• [WHAT THE TASK ASKS]:
Reproduce word for word the part of the stock market report below that opens with the words containing "Technically, the S&P" and closes with "overconfidence, on the part of traders.".

• [PAGE EXTRACT]:
---+---

After The Close - The U.S. stock market opened higher this morning, pulled back sharply at mid day, but then rallied into the close. At the end of the session, the Dow Jones Industrial Average was up 81 points (0.6%); the S&P 500 Index was higher by 11 points (0.8%); and the tech-heavy NASDAQ tacked on 16 points (0.5%). Market breadth was largely favorable, as advancing stocks outnumbered decliners by about 2 to 1 on the NYSE.  All of market sectors made strides today, with leadership in the financial issues. Notably, a sustained recovery in this previously-battered sector would suggest that the U.S. economic recovery has finally gained traction. The energy stocks were also strong performers, getting some help from higher crude oil prices today. Also, the consumer cyclical issues reasserted themselves with solid gains. In contrast, the utility stocks lagged most of the other groups.

Technically, the S&P 500 Index is holding up well, as it looks to move out of the sideways range established over the past few days. The late-day rally is always good to see, as it suggests an underlying commitment to equities on the part of traders. The VIX, which is often used to gauge sentiment, moved lower today. Notably, lower readings are often correlated with complacency, or overconfidence, on the part of traders.

---+---

• [DATA EXTRACT]:
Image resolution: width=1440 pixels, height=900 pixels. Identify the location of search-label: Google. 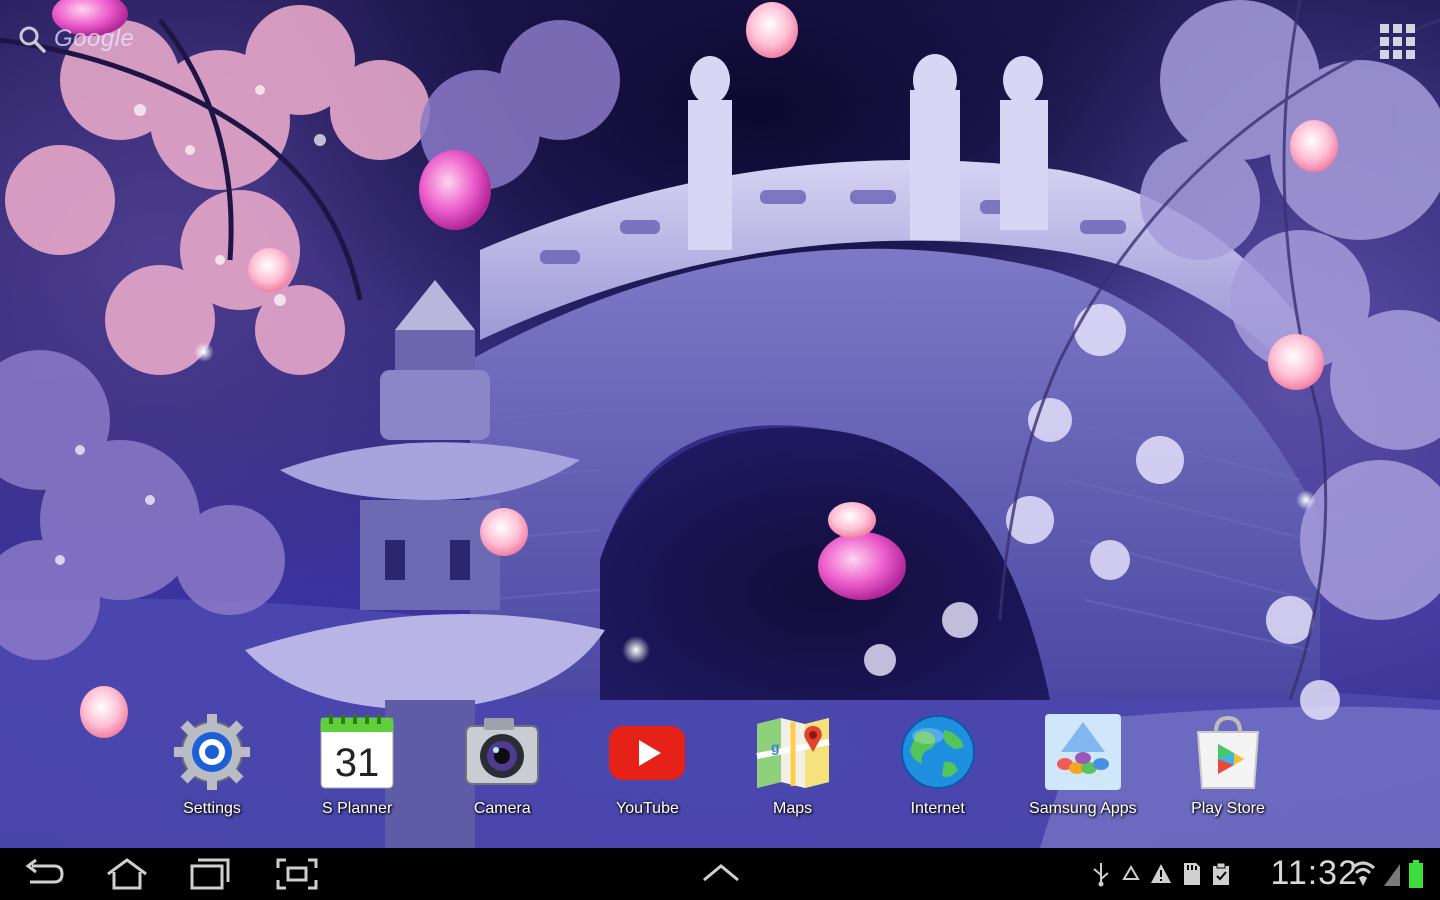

---+---

• [REPLY]:
Technically, the S&P 500 Index is holding up well, as it looks to move out of the sideways range established over the past few days. The late-day rally is always good to see, as it suggests an underlying commitment to equities on the part of traders. The VIX, which is often used to gauge sentiment, moved lower today. Notably, lower readings are often correlated with complacency, or overconfidence, on the part of traders.